Кальвин признает лишь такой диалог, когда собеседник принимает его, Кальвина, мнение: всю жизнь этот, в остальном прозорливый, человек ни мгновения не сомневается в своем, исключительно своем праве излагать слово Божье, считая его в своем изложении единственно истинным. Но как раз благодаря этой твердолобой вере в непогрешимость своих взглядов, благодаря этой проповеднической одержимости, этой грандиозной тирании идеи Кальвин победил в реальной действительности; лишь эта гранитная незыблемость, эта ледяная, нечеловеческая косность объясняет тайну его политического триумфа. Ибо только такая одержимость, такая чудовищно ограниченная убежденность в правоте своих догматов делает Кальвина вождем. Так, легко поддающееся внушению человечество никогда не подчинялось терпеливым, снисходительным праведникам, всегда — великим мономанам, которым доставало решимости провозглашать свою правду как истину в конечной инстанции, свою волю — как основную формулировку мировых законов.

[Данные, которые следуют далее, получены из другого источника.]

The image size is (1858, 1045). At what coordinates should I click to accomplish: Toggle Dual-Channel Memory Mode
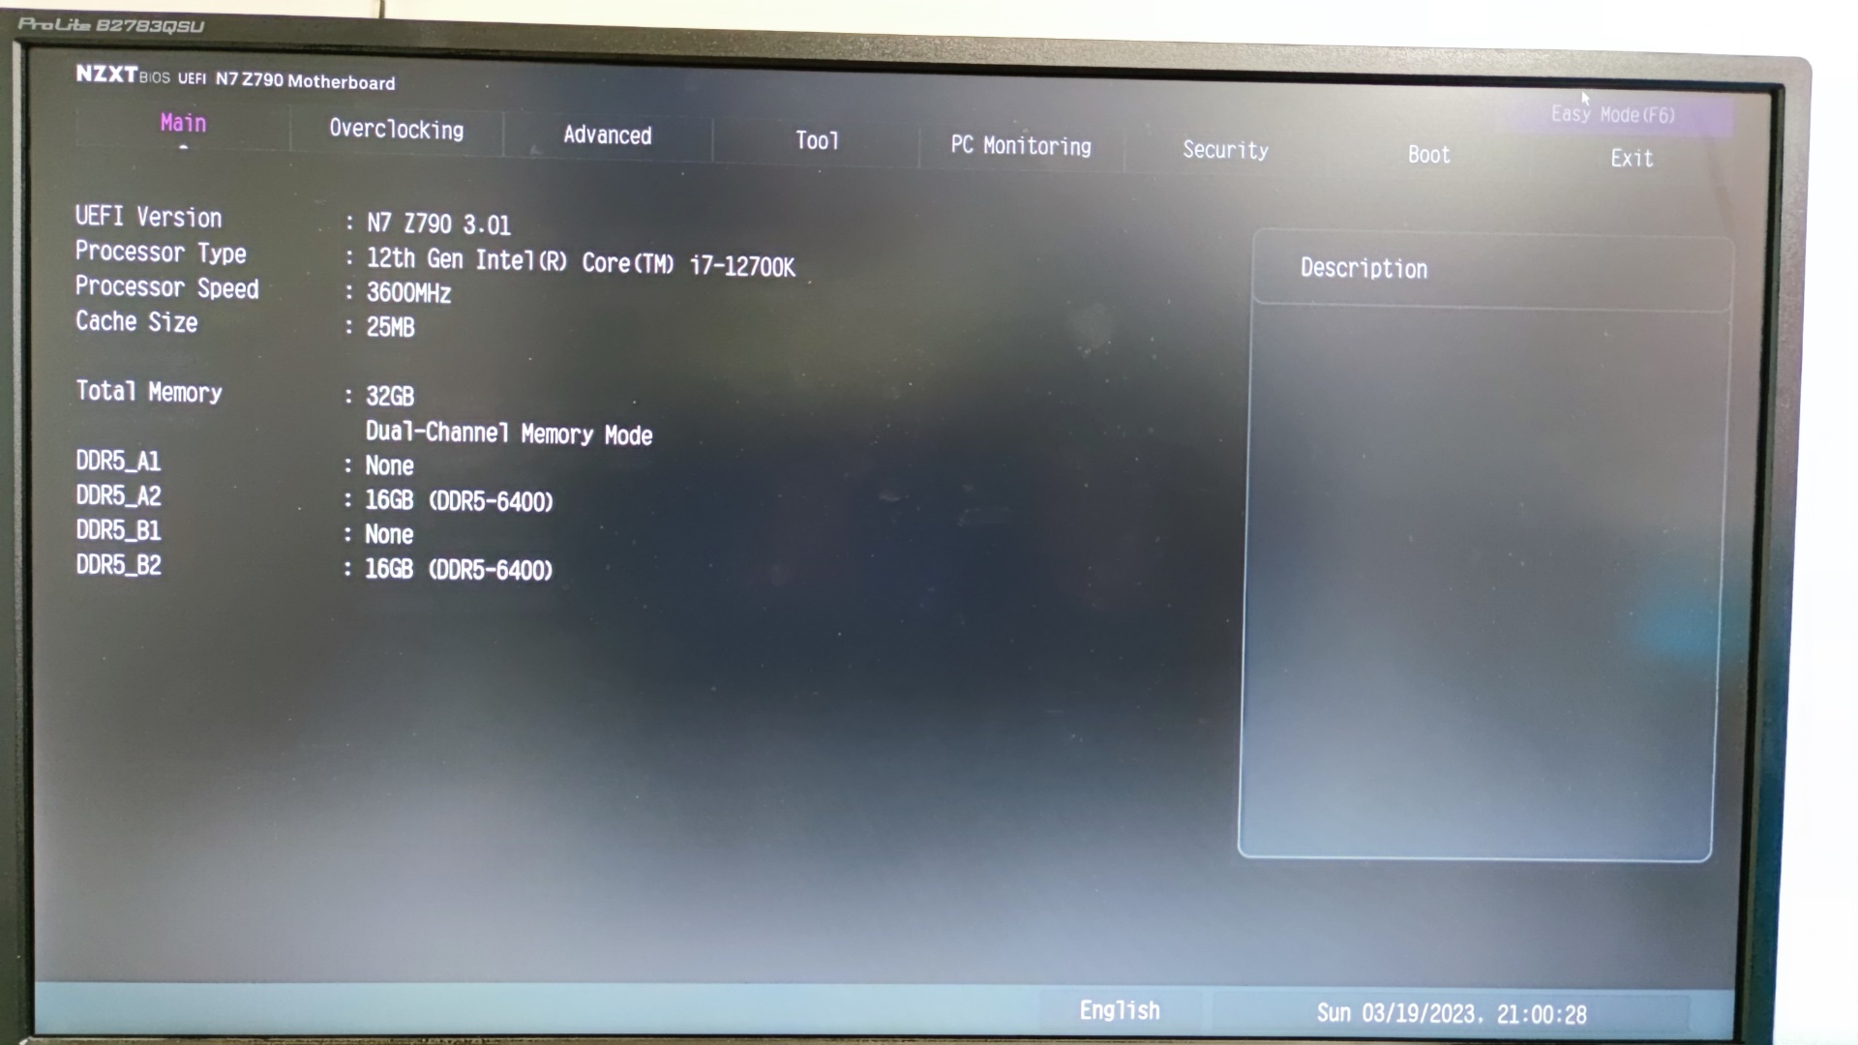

Поэтому на Кальвина не производит никакого впечатления то, что настроенное против него большинство нового Совета города очень вежливо дает ему понять, что ради мира в городе ему следует отказаться от дикой политики отлучения от церкви и присоединиться к более мягким воззрениям Бернского Синода; такой упрямый человек, как Кальвин, никакого справедливого мира не примет, если из-за этого ему придется уступить хотя бы самую пустяковую мелочь. Любой компромисс совершенно невозможен для его авторитарной натуры, и так как магистрат противится ему, он, требующий от всех других безусловного подчинения любой власти, совершенно не задумываясь, становится мятежником, восстает против власти. Открыто с кафедры поносит он Малый совет и объявляет, что «предпочтет умереть, чем отдать святое тело господне на растерзание собакам». Другой проповедник в церкви именует Совет города «сборищем пьяниц»; твердо и незыблемо, словно скала, приверженцы Кальвина дают отпор городским властям.

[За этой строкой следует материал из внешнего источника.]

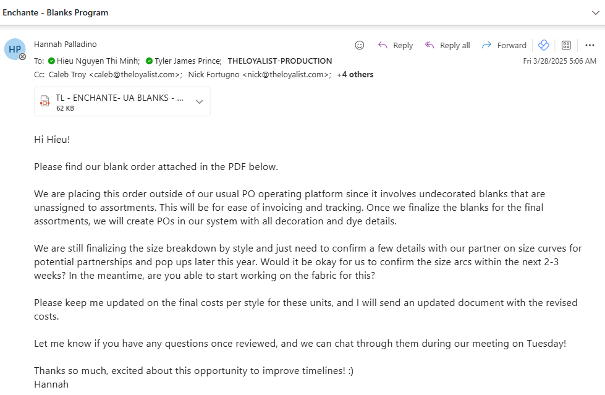
Task: Click the Forward arrow icon
Action: tap(486, 45)

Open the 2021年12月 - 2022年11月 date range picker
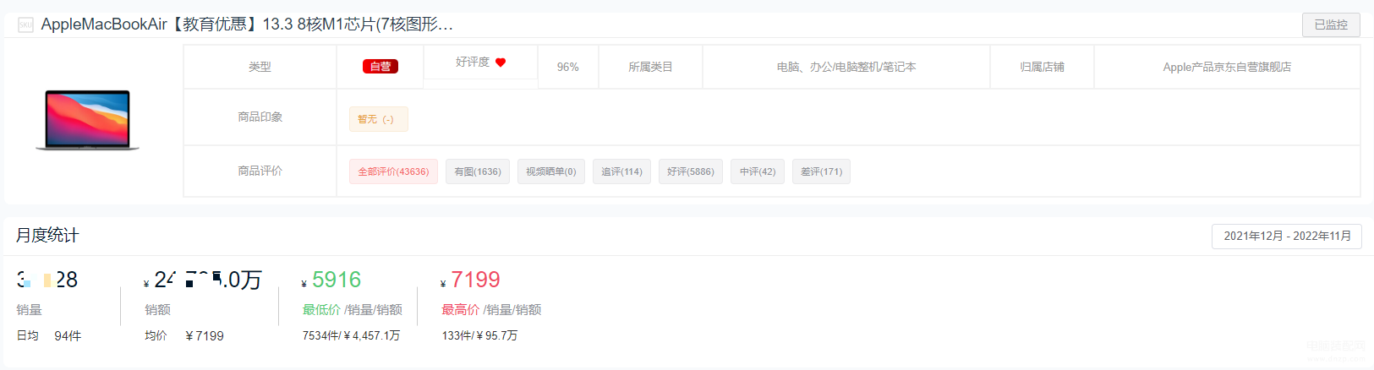1287,236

Но магистрат не может терпеть такие провокационные выступления проповедников против его авторитета. Сначала он недвусмысленно указывает, что с церковных кафедр должно излагать исключительно только слово Божье, что пользоваться церковной кафедрой в политических целях запрещается. Но поскольку Кальвин и его приверженцы хладнокровно оставляют этот приказ без внимания, магистрату ничего иного не остается, как запретить проповедникам выступать с церковных кафедр; наиболее же агрессивный из них, Курто, за открытое подстрекательство, как бунтовщик берется под стражу. Тем самым государственная власть объявляет открытую войну власти церковной.
Кальвин решительно принимает ее. Сопровождаемый своими приверженцами, он пробивается в кафедральный собор Св. Петра, упрямо вступает на запрещенную ему кафедру, и, так как его сторонники и противники прорываются в собор с оружием (одни — для того, чтобы слушать запрещенную проповедь, другие — чтобы ее запретить), возникает свалка, едва ли не сделавшая пасху кровавой. Тут терпение магистрата лопается. Он созывает Большой «Совет 200», высшую инстанцию города, и ставит вопрос о том, чтобы Кальвин и другие проповедники, злонамеренно пренебрегшие приказом магистрата, покинули город. Подавляющим большинством Совет принимает это решение. Мятежных священников освобождают от занимаемых ими должностей и приказывают им в течение трех суток покинуть город. Изгнание, которым Кальвин последние восемнадцать месяцев угрожал такому большому количеству горожан Женевы, суждено теперь ему самому.